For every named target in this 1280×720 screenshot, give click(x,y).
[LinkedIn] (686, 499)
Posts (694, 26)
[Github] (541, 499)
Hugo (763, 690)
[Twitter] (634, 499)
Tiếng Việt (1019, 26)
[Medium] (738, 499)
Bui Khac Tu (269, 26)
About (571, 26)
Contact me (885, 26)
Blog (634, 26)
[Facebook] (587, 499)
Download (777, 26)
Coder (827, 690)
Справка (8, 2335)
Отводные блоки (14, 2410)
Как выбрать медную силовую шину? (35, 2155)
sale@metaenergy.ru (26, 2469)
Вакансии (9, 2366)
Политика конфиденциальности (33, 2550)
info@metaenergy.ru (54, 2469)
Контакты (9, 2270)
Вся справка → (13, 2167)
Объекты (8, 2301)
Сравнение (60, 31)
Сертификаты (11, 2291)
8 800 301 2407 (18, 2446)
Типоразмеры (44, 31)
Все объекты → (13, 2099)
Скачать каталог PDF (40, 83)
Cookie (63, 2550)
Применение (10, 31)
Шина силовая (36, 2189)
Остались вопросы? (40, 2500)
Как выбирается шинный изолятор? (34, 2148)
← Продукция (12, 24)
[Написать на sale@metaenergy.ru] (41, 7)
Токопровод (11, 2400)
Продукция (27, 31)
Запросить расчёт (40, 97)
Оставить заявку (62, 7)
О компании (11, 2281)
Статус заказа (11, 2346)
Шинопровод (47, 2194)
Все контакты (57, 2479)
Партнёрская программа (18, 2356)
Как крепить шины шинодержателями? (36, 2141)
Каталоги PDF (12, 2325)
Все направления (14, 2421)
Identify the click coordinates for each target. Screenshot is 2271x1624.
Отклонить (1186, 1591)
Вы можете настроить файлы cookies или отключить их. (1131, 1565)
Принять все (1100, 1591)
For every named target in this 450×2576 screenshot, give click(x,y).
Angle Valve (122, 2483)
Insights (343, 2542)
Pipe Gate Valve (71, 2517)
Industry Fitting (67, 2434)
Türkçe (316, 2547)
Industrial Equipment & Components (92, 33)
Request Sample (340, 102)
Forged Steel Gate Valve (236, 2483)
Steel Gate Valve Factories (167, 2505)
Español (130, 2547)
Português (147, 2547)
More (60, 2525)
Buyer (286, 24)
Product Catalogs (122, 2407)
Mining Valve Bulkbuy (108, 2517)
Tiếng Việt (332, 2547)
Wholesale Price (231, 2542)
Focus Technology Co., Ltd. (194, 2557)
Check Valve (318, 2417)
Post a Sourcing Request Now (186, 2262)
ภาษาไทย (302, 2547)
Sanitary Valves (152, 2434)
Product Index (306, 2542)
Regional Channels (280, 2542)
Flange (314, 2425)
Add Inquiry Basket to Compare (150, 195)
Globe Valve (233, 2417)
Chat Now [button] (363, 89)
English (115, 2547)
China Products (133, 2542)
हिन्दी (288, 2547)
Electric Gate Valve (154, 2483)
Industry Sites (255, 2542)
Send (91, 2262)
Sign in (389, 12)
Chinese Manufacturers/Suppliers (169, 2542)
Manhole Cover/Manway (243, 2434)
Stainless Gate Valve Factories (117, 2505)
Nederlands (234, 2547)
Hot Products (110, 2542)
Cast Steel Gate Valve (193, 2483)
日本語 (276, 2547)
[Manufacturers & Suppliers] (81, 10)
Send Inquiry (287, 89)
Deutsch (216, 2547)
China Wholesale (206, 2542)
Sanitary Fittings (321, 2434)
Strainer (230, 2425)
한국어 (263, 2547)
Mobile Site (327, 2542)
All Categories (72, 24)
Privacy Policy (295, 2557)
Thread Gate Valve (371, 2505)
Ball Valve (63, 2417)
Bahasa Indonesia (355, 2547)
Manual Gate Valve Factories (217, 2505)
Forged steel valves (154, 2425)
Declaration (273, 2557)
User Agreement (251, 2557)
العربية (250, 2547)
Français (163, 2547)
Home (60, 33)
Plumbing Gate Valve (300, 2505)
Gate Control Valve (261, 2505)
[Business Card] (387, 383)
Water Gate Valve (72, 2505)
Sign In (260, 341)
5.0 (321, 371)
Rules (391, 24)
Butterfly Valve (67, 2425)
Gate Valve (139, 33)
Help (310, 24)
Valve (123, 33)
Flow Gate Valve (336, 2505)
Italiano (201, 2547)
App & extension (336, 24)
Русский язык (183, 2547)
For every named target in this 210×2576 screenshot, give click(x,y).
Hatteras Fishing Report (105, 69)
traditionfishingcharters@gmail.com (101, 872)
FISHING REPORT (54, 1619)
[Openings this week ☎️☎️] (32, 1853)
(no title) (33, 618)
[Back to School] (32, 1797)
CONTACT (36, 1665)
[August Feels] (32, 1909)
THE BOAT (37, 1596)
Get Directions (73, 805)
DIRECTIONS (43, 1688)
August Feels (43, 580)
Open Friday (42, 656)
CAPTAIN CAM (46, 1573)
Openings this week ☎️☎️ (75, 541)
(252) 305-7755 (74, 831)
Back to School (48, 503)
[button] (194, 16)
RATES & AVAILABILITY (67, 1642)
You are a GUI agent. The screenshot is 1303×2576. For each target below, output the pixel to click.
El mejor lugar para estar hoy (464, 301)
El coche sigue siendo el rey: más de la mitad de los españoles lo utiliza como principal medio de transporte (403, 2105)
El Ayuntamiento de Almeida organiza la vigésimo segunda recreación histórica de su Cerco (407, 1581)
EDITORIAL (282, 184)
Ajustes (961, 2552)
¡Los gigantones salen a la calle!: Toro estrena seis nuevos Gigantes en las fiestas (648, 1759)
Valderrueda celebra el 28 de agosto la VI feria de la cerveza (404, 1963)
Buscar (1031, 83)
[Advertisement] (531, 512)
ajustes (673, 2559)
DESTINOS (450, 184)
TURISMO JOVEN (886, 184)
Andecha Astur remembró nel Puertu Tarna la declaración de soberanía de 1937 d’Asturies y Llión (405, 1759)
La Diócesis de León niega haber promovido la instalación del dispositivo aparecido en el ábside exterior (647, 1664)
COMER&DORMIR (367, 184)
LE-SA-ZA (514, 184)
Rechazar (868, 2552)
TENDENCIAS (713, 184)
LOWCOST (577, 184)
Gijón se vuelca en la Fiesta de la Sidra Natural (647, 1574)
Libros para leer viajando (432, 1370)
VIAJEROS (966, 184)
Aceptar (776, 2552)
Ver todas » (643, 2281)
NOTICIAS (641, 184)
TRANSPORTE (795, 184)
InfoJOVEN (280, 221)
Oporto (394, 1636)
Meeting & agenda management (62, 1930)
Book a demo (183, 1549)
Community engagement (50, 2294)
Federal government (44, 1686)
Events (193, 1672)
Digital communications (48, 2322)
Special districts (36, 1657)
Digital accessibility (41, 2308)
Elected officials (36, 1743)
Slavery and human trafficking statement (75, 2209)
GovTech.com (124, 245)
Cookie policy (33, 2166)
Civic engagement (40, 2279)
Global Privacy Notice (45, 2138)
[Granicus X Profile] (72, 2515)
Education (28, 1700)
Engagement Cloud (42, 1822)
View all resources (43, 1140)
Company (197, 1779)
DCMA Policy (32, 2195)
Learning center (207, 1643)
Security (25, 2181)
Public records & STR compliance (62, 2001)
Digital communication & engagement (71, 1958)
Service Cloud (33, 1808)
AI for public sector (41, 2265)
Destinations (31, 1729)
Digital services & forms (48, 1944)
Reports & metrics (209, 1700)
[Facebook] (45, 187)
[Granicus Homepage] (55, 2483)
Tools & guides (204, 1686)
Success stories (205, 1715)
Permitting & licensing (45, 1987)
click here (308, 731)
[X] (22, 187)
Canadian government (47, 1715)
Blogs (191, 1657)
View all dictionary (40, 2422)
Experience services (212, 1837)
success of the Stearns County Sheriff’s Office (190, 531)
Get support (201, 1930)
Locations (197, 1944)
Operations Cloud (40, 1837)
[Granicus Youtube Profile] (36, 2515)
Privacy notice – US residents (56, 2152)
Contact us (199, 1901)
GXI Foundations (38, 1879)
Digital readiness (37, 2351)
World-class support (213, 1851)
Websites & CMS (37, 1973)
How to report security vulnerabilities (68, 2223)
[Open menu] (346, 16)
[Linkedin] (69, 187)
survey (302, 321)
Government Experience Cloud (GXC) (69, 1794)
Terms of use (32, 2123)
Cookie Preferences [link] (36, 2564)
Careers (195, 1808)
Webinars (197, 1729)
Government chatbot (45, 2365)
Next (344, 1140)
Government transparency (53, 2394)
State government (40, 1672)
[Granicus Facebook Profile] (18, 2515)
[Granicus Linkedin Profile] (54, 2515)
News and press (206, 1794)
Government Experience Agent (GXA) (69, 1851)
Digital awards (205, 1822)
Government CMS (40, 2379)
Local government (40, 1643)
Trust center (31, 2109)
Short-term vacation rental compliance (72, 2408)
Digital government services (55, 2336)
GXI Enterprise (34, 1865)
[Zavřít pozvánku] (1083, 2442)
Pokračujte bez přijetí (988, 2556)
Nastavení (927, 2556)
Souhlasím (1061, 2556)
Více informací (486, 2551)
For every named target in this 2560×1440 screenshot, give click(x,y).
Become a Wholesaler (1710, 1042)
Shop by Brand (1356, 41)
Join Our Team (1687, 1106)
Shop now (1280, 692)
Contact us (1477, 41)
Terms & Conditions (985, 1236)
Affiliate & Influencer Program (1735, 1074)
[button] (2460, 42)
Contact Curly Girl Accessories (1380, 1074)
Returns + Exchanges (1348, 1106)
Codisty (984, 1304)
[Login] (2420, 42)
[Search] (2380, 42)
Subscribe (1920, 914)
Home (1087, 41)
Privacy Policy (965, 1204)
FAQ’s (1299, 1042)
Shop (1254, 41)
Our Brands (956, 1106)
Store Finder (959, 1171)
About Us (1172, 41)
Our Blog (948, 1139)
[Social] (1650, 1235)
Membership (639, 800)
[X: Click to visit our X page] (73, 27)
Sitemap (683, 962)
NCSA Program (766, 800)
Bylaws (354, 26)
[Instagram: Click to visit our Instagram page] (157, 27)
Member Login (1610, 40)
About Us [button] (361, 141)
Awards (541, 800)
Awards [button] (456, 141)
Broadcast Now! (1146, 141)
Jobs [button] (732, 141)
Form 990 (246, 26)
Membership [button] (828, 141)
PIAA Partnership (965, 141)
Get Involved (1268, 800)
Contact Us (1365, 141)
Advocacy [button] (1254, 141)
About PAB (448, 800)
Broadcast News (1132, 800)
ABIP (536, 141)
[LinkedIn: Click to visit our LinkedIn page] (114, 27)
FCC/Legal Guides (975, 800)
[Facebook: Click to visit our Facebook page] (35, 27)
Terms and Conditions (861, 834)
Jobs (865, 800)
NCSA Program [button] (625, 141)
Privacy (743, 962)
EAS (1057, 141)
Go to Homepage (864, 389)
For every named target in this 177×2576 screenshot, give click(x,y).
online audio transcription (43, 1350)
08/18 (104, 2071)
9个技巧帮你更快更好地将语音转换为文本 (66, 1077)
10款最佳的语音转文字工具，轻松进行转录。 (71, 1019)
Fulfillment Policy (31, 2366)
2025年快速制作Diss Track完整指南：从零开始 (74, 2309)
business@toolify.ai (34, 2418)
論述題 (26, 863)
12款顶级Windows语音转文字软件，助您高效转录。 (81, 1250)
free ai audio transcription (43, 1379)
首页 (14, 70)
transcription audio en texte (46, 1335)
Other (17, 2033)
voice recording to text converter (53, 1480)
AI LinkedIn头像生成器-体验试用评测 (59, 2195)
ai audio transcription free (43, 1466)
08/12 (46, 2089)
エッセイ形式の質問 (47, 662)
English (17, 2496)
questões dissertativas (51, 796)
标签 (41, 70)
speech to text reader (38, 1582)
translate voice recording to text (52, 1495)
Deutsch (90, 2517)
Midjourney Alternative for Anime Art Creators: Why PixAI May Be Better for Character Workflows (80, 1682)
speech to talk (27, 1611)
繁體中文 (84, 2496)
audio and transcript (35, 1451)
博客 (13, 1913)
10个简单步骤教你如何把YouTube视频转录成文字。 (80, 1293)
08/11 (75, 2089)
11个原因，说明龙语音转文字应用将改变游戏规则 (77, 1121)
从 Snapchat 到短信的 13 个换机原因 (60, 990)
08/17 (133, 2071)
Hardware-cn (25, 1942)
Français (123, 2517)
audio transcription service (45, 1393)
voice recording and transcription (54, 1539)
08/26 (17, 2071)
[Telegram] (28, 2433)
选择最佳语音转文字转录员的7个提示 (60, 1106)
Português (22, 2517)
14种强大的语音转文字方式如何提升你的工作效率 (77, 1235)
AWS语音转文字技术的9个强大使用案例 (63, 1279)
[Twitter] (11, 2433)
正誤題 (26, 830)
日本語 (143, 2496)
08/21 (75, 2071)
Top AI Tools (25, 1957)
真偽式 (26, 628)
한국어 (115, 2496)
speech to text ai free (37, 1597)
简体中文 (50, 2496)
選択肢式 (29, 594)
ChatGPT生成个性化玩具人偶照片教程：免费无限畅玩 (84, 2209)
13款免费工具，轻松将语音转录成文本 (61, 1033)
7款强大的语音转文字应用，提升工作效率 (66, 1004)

****

Beginning at the opening line of the data, transcribe each line exactly until you reach the line with "Продукция (27, 31)", which you also include, and go no further.

● Solution for this exercise:
For every named target in this 1280×720 screenshot, give click(x,y).
[LinkedIn] (686, 499)
Posts (694, 26)
[Github] (541, 499)
Hugo (763, 690)
[Twitter] (634, 499)
Tiếng Việt (1019, 26)
[Medium] (738, 499)
Bui Khac Tu (269, 26)
About (571, 26)
Contact me (885, 26)
Blog (634, 26)
[Facebook] (587, 499)
Download (777, 26)
Coder (827, 690)
Справка (8, 2335)
Отводные блоки (14, 2410)
Как выбрать медную силовую шину? (35, 2155)
sale@metaenergy.ru (26, 2469)
Вакансии (9, 2366)
Политика конфиденциальности (33, 2550)
info@metaenergy.ru (54, 2469)
Контакты (9, 2270)
Вся справка → (13, 2167)
Объекты (8, 2301)
Сравнение (60, 31)
Сертификаты (11, 2291)
8 800 301 2407 (18, 2446)
Типоразмеры (44, 31)
Все объекты → (13, 2099)
Скачать каталог PDF (40, 83)
Cookie (63, 2550)
Применение (10, 31)
Шина силовая (36, 2189)
Остались вопросы? (40, 2500)
Как выбирается шинный изолятор? (34, 2148)
← Продукция (12, 24)
[Написать на sale@metaenergy.ru] (41, 7)
Токопровод (11, 2400)
Продукция (27, 31)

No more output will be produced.